Un héritier désigné sous le signe de la continuité
À 45 ans, Flavio Bolsonaro incarne la continuité dynastique. Né dans l'État de Rio de Janeiro, ce fils aîné de l'ancien chef d'État, actuellement emprisonné pour tentative de coup d'État, a été choisi par son père pour « garder la mainmise sur la droite », comme l'analyse l'expert Márcio Coimbra auprès de l'AFP. Avocat de formation, il est entré en politique très tôt, devenant député régional à 21 ans puis sénateur à 37 ans.
Physiquement, la ressemblance avec Jair Bolsonaro est frappante. Mais Flavio tente de cultiver une image plus modérée. Il se présente comme « plus calme, plus souriant, plus tranquille et modéré », tout en revendiquant « le sang de Bolsonaro ». Cette stratégie vise à élargir sa base électorale au-delà du noyau dur bolsonariste.
Une modération de façade pour séduire au-delà des fidèles
Sur le fond, Flavio Bolsonaro maintient des positions très conservatrices : défense du port d'arme, valeurs chrétiennes, fermeté absolue contre la criminalité, avec une référence assumée aux méthodes du président salvadorien Nayib Bukele. Il a également semé le trouble en remettant en doute la fiabilité du vote électronique brésilien et en proposant des interventions militaires radicales contre le trafic de drogue à Rio.
Mais il tente d'incarner une rupture avec les excès paternels. Pendant la pandémie de Covid-19, il s'est fait vacciner, contrairement à son père. Il utilise parfois un langage inclusif, ce qui contraste avec les déclarations misogynes et homophobes de Jair Bolsonaro. Les observateurs le décrivent comme plus à l'aise dans les coulisses et le dialogue institutionnel.
Des polémiques qui entachent la campagne
La campagne de Flavio Bolsonaro est toutefois ternie par plusieurs affaires. En mai, un enregistrement audio l'a montré sollicitant Daniel Vorcaro, un banquier arrêté pour fraude financière, afin de financer un film à la gloire de son père. Le candidat a récusé toute malversation. Une querelle politique avec sa belle-mère Michelle Bolsonaro a dû être apaisée avant le lancement officiel de sa candidature.
Soutenu par des figures de l'extrême droite internationale comme le président argentin Javier Milei ou le Premier ministre israélien Benyamin Netanyahou, il doit aussi composer avec un contexte diplomatique tendu. Washington a récemment imposé des surtaxes douanières au Brésil, et Lula accuse la famille Bolsonaro d'encourager ces pressions étrangères.
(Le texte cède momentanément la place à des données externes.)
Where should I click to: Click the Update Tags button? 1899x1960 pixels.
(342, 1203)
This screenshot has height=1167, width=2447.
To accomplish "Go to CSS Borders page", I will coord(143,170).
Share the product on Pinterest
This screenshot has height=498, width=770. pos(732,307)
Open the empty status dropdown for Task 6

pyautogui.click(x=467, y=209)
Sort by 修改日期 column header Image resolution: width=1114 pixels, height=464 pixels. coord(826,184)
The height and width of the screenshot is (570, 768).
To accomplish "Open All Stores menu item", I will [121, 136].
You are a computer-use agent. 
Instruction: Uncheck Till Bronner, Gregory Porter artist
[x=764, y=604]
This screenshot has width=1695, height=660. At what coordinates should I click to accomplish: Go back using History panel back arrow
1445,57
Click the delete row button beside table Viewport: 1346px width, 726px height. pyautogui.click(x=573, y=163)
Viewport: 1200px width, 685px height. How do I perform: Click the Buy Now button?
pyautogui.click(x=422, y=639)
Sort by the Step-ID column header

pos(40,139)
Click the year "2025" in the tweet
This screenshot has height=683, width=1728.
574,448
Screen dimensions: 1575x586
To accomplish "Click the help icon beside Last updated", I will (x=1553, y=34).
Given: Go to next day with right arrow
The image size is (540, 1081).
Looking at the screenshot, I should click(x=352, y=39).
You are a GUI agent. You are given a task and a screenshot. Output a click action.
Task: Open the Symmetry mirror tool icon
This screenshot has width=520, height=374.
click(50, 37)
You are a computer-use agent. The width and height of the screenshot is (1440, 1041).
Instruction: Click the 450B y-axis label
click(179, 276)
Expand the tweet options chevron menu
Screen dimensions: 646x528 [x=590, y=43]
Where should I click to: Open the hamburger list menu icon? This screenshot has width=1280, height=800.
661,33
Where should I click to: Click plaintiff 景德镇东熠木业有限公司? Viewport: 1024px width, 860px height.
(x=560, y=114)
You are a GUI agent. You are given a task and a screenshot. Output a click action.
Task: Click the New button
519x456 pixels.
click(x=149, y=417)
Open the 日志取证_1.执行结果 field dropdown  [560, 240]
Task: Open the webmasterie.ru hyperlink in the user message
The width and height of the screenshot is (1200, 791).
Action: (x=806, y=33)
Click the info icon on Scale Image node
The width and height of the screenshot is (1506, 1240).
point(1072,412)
Un défi électoral face à Lula
Le principal défi pour Flavio Bolsonaro sera de transformer son capital familial en dynamique électorale. Face à Lula, président sortant de 80 ans, il devra convaincre les électeurs de sa capacité à gouverner. Les prochains mois seront décisifs pour savoir si l'héritier pourra égaler, voire surpasser, l'influence de son père sur la droite brésilienne.